Ну, хорошо, в пивной разберемся, кто ты, отвернулся Толик. Пока ты мне еще симпатичен. Не хочешь говорить, не говори. Слушай, снова повернулся профессор, а может, ты писатель? Эти записочки? Студент из какого-нибудь Литинститута? А может, ты графоман?
Я никто. Нам с вами лучше условиться, что я никто, ответил на этот раз мягко молодой человек после паузы, но в глаза профессору так и не посмотрел.
Ну, хорошо, весело сказал Толик. Ты совсем вспотел, бедняга. А я страшно люблю священников. Я великий грешник, самый сильный и самый мощный. Я тебе когда-нибудь исповедуюсь. Может, ты мне за этим и нужен, о-хох. Эти твои записочки.
Вот эти слова, которые он произносил вслух: «Мне все равно Любой Вы не совсем правильно меня поняли Нет Да» Делали ли они его другим? Кабина, в которой почему-то очень жарко, а вовне прохладный после дождя несущийся навстречу воздух. Широкая спина в чешуйчатом плаще откинулась на сиденье впереди. Чешуйки пряжек. Это профессор. Куда он едет с профессором? К месту казни? Шевелится спина рыбы, и профессор поворачивается снова: «А может, ты писатель? Эти записочки. Студент из какого-нибудь Литинститута? А, может, ты графоман?» ГРАФОМАН. Язвящая жара, она настигает в закрытой кабине, в специальной кабине, из которой не выйти, в специально разогнанной для этого кабине. Это слово, которое он гнал от себя так давно, рано или поздно оно должно было его настигнуть.
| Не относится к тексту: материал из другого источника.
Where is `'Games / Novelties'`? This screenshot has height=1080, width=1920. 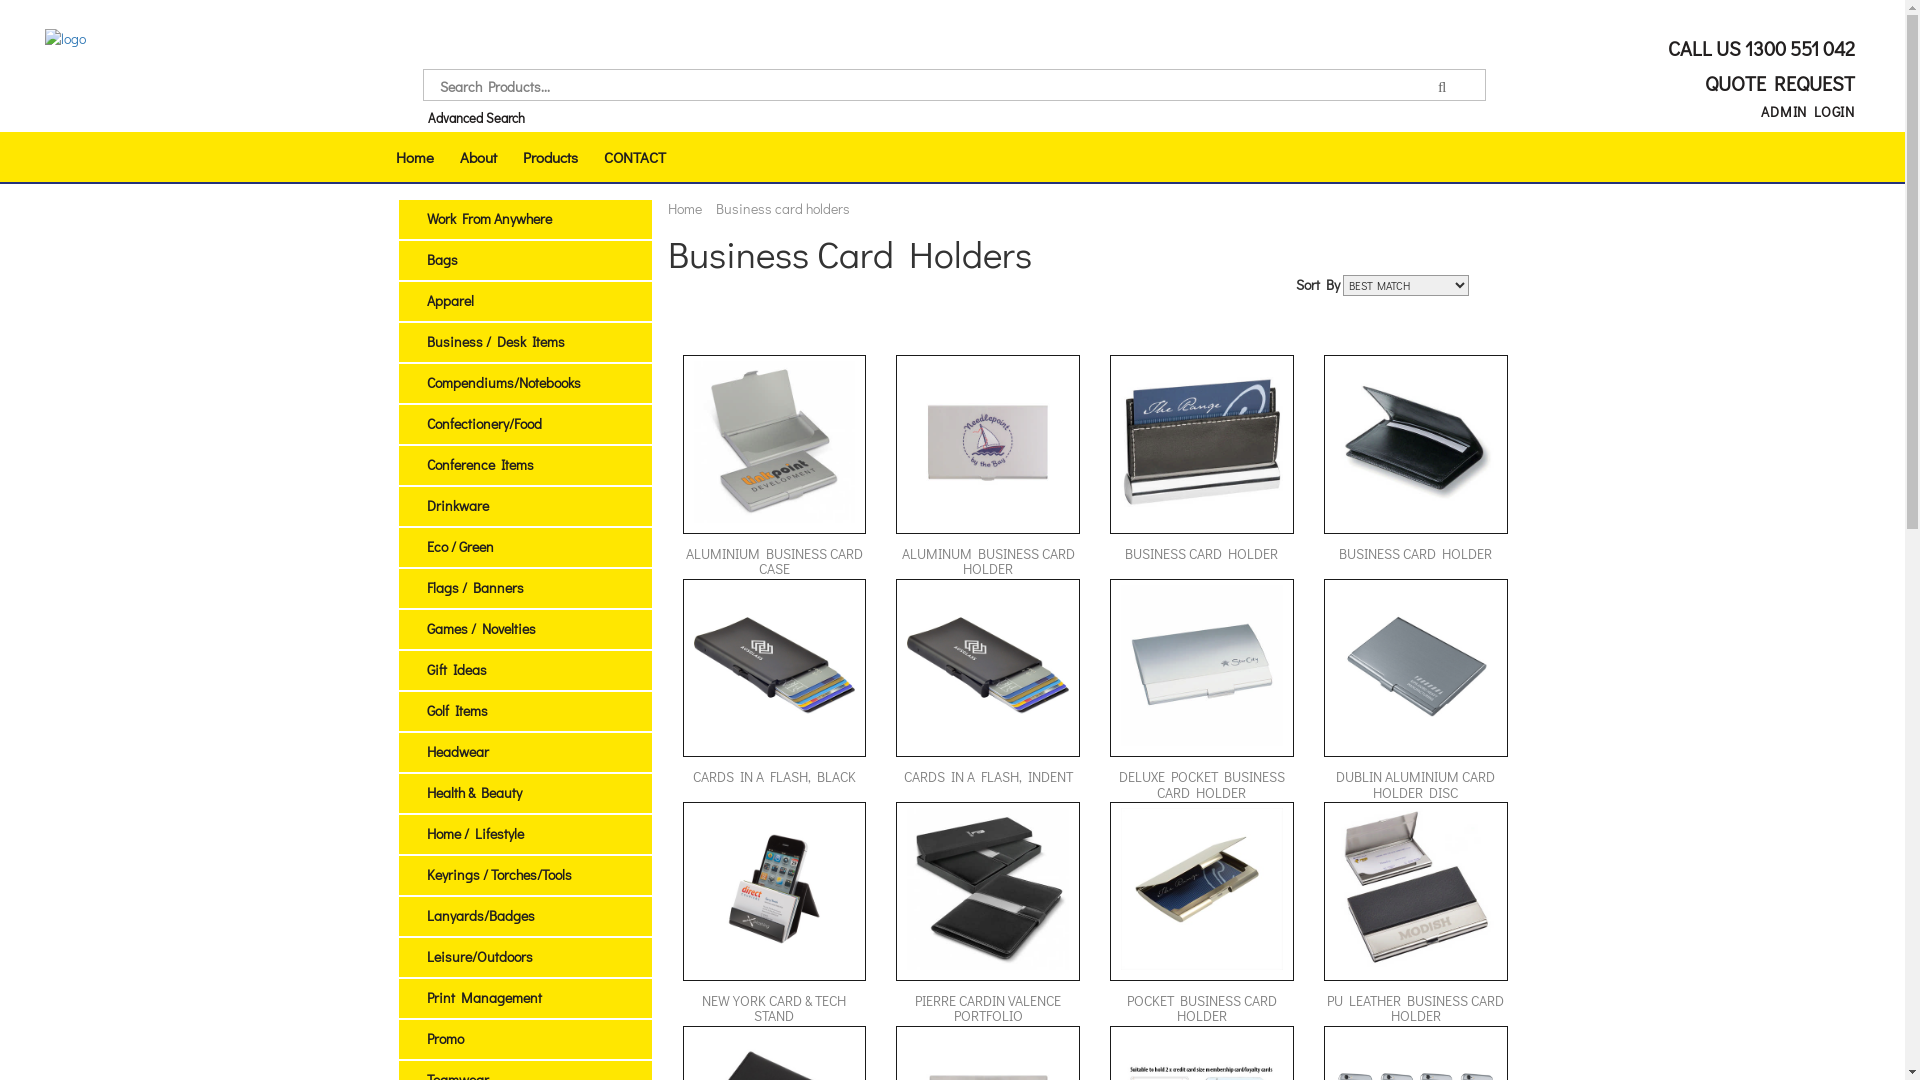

ГРАФОМАН. Или это и есть одна из тех отравленных стрел, которые он извергал вслепую, оскверняя небо, и сейчас, впитав в себя капли дождя, она возвращается? Одно, всего лишь одно слово. Падает в бездну и множит насмешливый хор: «Графоман! Графоман!! Графоман!!!». Обычная кабина с кожаными сиденьями, жаркая кабина с плотно закрытыми дверями, с профессором в рыбьем плаще, который его убивает вот так, задевая нечаянно. Нет острого бритвенного ножа, а есть лишь длинная черная ручка шариковый карандаш с белыми полосками по ребрам. И не мягкое тело, а коробка блокнота. И все, что он может, это лишь написать: «Я твой убийца, твой убийца, твой будущий убийца». Свернуть этот куцый листочек в трубку, полый бумажный цилиндрик, беззвучно ткнуть в эту спину. Значит, он просто ничтожество в раме этой машины, которая, ускоряясь, снова являет собой лишь закон сохранения, выведенный когда-то софистом. И убийство оборачивается самоубийством. Что же, значит, только слова? Вцепиться в кожаное сиденье ногтями, прижать ляжками кисти рук, смахнуть кивком головы капли пота со лба, не дать скользнуть своим рукам к блудилищу карандаша и блокнота, не написать. Скрывая напряжение в руках, он должен размягчить свое лицо и сказать, добродушно сказать, глядя жертве в глаза: «Я никто. Нам с вами лучше условиться, что я никто».